Jane Fonda’s War by Mary Hershberger — The final book for our Icons discussion. As I mentioned to several people, I think it’s probably good that it was my last discussion in Meeteetse, or I’m not sure anyone would have shown up, due to the intense hatred of Jane Fonda. The most tangible similarity among all the people whose biographies we read is that they all had FBI files; all of them but Eleanor Roosevelt were against the Vietnam War (and one imagines she would have been, too, had she been alive). Muhammad Ali was in far more trouble than Fonda over his opposition to the war at the time, but he is now revered as a hero, and she’s still hated. No one was able to solve this particular mystery at our discussion, but it made good fodder.
[reread] Deerskin by Robin McKinley — Usually when I move to a new place to embark on a new endeavor, I reread The Blue Sword, but as it’s about moving to a desert outpost and I was about to leave my desert outpost, I went with some other McKinley books instead.
Girls to the Front by Sara Marcus — I wasn’t a riot grrrl in any conscious fashion; I didn’t hear the term or most of the music till I got to college. But this book covers exactly the years I was in high school, and its descriptions of what the world was like then were so completely spot on for me. I hated high school, but those years have a particular poignancy nonetheless. The “first” Gulf War is the first war I ever protested. I remember standing outside the Emma Goldman Clinic when Operation Rescue stopped in Iowa City in 1991. And I remember going to so many shows — the Pixies in Davenport, the benefits in the Unitarian Church basement — where the whole front of the room was dominated by the mosh pit. If a riot grrrl band had ever played there, if one of them had said, before the set, that they wanted all the girls to come up to the front — I would have been there. Immediately.
She Got Up Off the Couch by Haven Kimmel — The she in the title is Kimmel’s mother, who got up off the couch in their rural Indiana home after seeing a television ad wherein Abe Lincoln said she could go back to school. She got a college degree and a masters and became a teacher, and this book is about that, but it’s also, like A Girl Named Zippy, just an excellently (I might even say zingily) written portrait of a place and its people.

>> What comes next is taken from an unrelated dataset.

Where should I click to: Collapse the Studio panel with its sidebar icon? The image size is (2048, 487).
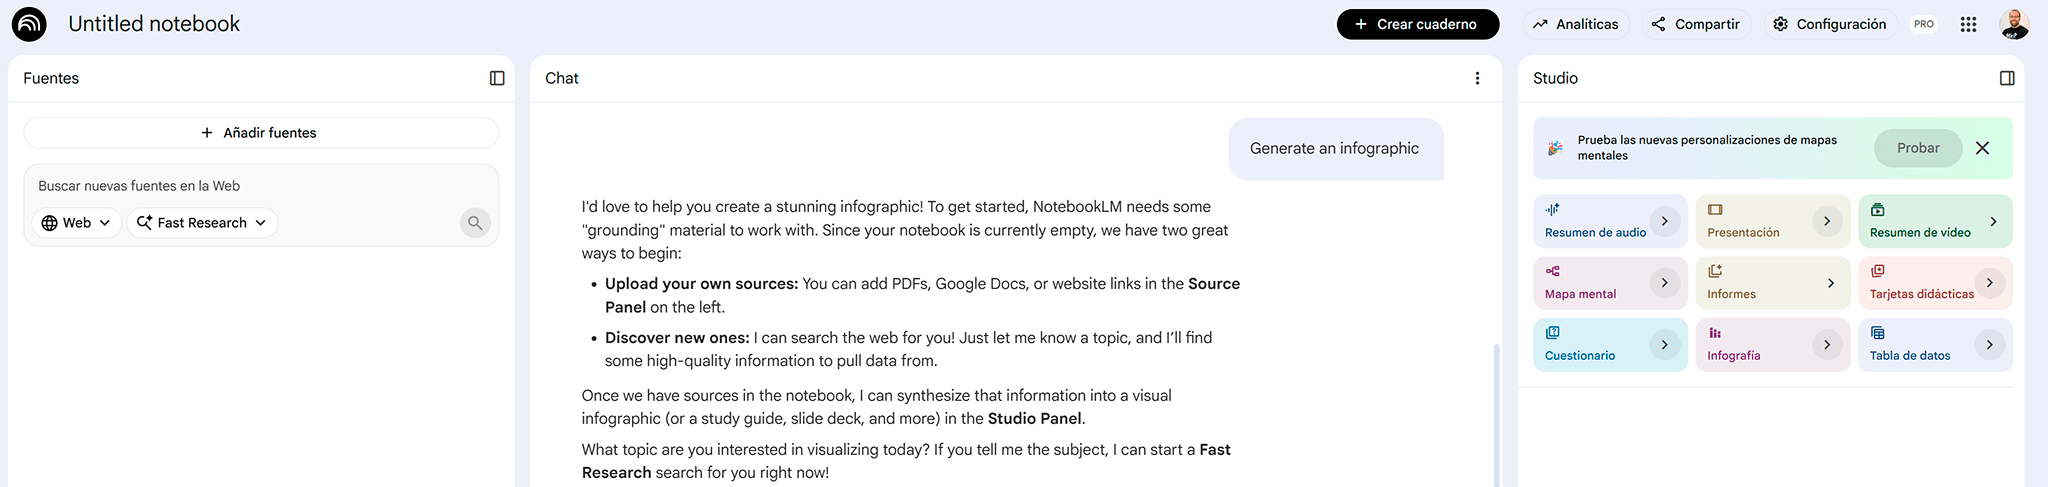[2006, 78]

And it’s funny. And true.
Life Would Be Perfect If I Lived in That House by Meghan Daum — Daum’s memoir-ish book about houses and homes wins the prize for the funniest book I read this year, but it also hits poignantly close to home for me. Like Daum, I have moved a somewhat uncountable number of times (I’ve never lived in a house longer than four years, ever), and I also lust after real estate. Reading this book as I perch in my friends’ house, where I’ll be staying and then housesitting for the next 7 months, made for a particularly rich experience, as the beauty of transience is that you can always imagine that the perfect dwelling really is out there. Daum captures that perfectly.